Sixteen-year-old Jasmine Barrington hates everything about living in Kenya and longs to return to the island of Penang in British colonial Malaya where she was born. Expulsion from her Nairobi convent school offers a welcome escape – the chance to stay with her parents’ friends, Mary and Reggie Hyde-Underwood on their Penang rubber estate.
But this is 1948 and communist insurgents are embarking on a reign of terror in what becomes the Malayan Emergency. Jasmine goes through testing experiences – confronting heartache, a shocking past secret and danger. Throughout it all, the one constant in her life is her passion for painting.
From the international best-selling and award-winning author of The Pearl of Penang, this is a dramatic coming of age story, set against the backdrop of a tropical paradise torn apart by civil war.

_DATA RECORDS_

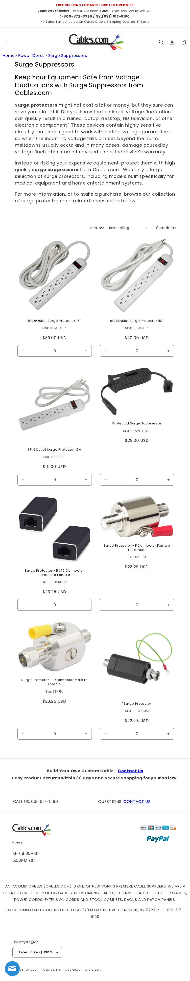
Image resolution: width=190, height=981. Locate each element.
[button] (161, 42)
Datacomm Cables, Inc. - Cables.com (54, 970)
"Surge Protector (136, 704)
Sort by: (97, 227)
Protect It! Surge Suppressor (136, 423)
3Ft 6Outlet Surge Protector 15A (54, 449)
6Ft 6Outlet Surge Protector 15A (137, 321)
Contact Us (130, 771)
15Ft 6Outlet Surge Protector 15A (54, 321)
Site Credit (92, 970)
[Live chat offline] (12, 968)
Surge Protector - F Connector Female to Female (136, 548)
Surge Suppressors (67, 55)
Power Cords (31, 55)
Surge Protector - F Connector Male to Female (54, 682)
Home (8, 55)
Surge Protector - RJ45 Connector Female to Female (54, 573)
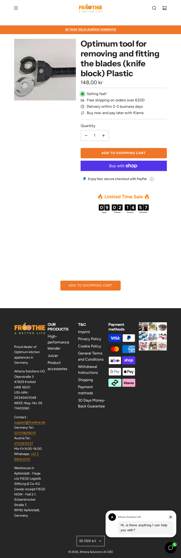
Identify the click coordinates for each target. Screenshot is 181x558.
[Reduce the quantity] (86, 135)
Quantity (88, 126)
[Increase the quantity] (103, 135)
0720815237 (23, 444)
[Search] (154, 8)
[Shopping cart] (164, 8)
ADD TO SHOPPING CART (90, 285)
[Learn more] (152, 179)
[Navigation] (16, 8)
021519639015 (25, 433)
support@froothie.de (29, 422)
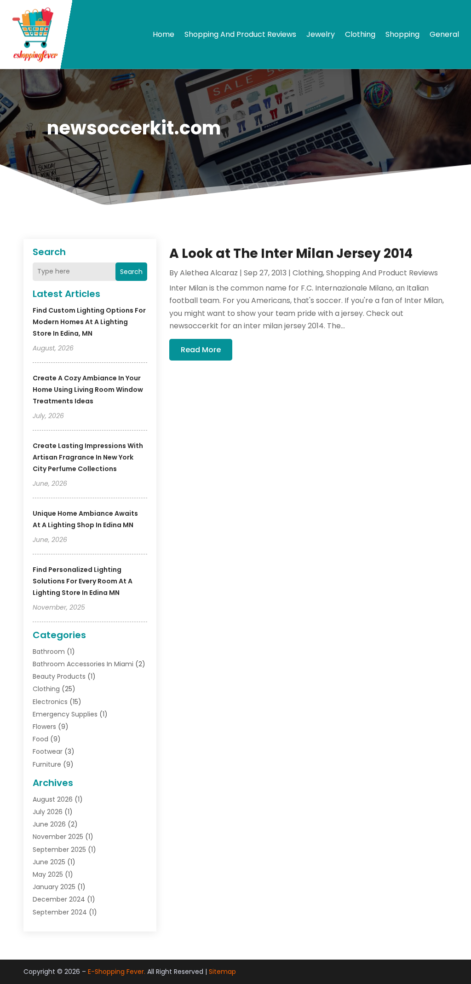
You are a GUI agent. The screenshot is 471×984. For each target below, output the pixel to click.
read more (201, 349)
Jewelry (320, 34)
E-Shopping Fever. (116, 971)
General (444, 34)
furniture (47, 764)
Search (131, 271)
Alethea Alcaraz (209, 273)
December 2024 (59, 899)
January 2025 (54, 886)
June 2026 (49, 824)
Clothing (360, 34)
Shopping (402, 34)
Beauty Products (59, 676)
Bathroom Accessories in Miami (83, 664)
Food (40, 739)
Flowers (44, 726)
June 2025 (49, 862)
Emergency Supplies (65, 714)
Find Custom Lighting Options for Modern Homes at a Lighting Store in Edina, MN (89, 322)
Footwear (48, 751)
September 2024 (60, 912)
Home (163, 34)
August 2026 (53, 799)
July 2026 (48, 811)
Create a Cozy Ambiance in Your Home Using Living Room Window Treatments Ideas (88, 389)
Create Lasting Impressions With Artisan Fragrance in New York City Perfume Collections (88, 457)
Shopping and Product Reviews (240, 34)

_THE TASK_
According to the book description, what is the one constant in Jasmine's life? The entries have nothing to do with the book description.

_ANSWER IN FULL_
Her passion for painting.